- TASK DETAILS: All of the data should be repeated exactly; pictures are not part of the copy.

+++++

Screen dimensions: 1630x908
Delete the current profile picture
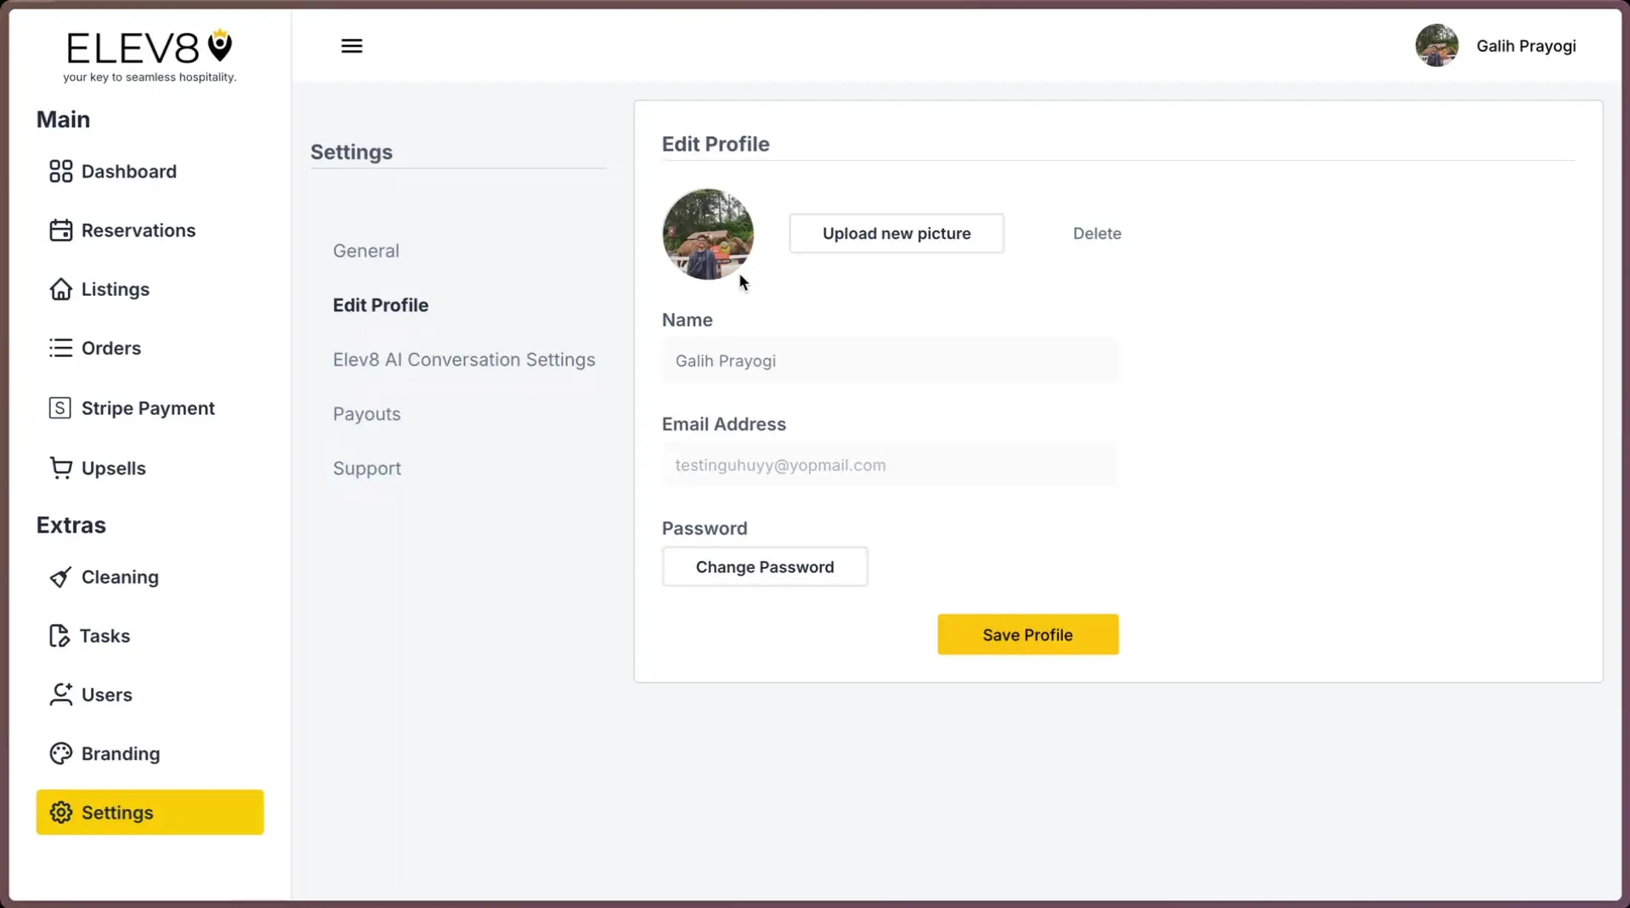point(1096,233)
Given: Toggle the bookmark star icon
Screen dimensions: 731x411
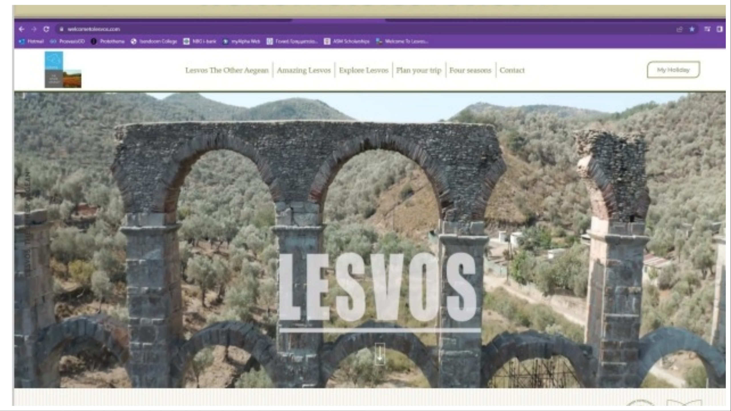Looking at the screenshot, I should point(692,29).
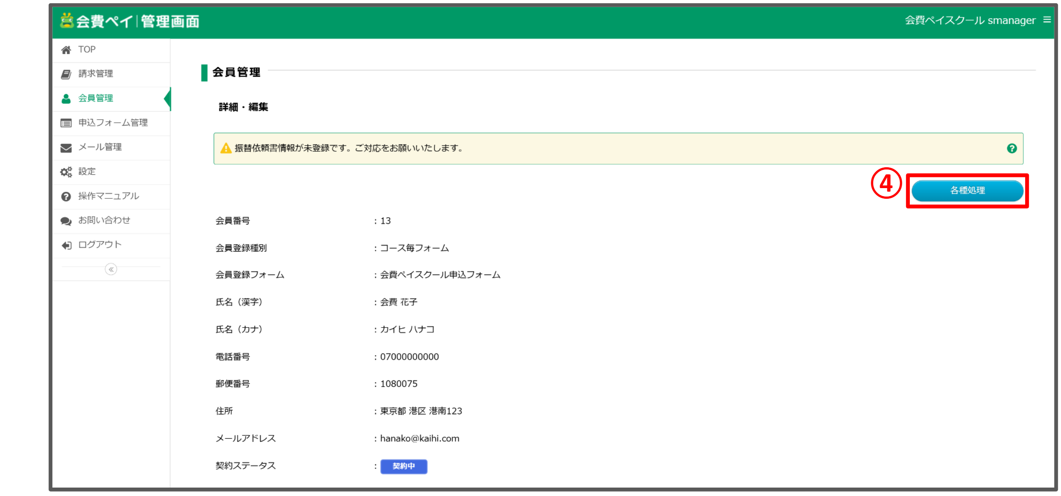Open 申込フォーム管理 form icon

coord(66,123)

+++++

- PROBLEM SOLUTION:
Screen dimensions: 1630x908
Delete the current profile picture
point(1096,233)
Given: Toggle the bookmark star icon
Screen dimensions: 731x411
Looking at the screenshot, I should point(692,29).
Open 申込フォーム管理 form icon

coord(66,123)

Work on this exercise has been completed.